'''

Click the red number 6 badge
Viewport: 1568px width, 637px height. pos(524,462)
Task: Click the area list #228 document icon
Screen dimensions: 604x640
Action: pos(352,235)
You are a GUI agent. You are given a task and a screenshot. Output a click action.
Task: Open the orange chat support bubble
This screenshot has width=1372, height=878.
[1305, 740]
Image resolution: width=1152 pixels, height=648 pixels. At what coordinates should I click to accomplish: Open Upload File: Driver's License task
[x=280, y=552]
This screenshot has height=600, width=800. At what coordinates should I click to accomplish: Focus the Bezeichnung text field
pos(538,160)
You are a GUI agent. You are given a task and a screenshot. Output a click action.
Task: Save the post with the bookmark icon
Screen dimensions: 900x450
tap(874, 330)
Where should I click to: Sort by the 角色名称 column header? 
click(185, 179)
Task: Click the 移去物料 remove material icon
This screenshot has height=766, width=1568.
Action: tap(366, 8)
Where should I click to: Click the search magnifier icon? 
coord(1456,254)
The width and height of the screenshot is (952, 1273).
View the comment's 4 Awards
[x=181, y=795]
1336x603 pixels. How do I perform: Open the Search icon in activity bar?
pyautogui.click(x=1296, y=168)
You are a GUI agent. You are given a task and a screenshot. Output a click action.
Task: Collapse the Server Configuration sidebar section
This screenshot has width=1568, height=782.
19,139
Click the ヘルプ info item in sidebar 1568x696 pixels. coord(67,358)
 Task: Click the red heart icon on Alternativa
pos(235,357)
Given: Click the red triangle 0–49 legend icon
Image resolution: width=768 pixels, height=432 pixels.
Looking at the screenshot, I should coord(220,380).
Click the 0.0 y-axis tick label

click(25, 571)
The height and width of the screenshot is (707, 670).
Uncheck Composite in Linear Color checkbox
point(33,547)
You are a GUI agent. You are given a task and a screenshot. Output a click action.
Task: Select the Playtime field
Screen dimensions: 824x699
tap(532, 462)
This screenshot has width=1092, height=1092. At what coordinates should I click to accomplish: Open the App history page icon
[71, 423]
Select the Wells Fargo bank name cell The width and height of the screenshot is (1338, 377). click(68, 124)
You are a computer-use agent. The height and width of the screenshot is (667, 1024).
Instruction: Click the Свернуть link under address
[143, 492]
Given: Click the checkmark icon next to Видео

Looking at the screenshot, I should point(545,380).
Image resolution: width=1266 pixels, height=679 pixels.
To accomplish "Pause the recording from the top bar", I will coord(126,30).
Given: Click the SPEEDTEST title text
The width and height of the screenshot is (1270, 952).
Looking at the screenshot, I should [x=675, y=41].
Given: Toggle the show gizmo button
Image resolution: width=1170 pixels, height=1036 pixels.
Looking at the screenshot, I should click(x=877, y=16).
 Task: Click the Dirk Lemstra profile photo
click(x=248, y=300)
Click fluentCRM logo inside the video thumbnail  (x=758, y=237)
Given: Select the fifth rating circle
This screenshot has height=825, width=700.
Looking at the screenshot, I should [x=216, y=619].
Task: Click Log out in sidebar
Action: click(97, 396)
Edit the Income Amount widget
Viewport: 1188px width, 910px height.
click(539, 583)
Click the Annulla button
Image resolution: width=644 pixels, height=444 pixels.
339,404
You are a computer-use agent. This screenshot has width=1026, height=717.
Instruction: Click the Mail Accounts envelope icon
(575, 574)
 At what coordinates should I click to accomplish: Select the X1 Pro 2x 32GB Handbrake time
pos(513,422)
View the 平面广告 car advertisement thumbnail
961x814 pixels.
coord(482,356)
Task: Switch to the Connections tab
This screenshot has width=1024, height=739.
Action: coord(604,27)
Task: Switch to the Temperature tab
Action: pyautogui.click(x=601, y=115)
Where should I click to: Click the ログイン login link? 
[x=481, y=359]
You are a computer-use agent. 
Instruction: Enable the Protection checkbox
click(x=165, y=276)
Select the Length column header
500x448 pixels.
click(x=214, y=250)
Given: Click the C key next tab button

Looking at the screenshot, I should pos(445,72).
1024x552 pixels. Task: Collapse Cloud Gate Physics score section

'''

• **Exercise instructions**
In the records above, find each line that holds the word "thumbnail"; copy all such lines.

• **Worked solution**
Click fluentCRM logo inside the video thumbnail  (x=758, y=237)
View the 平面广告 car advertisement thumbnail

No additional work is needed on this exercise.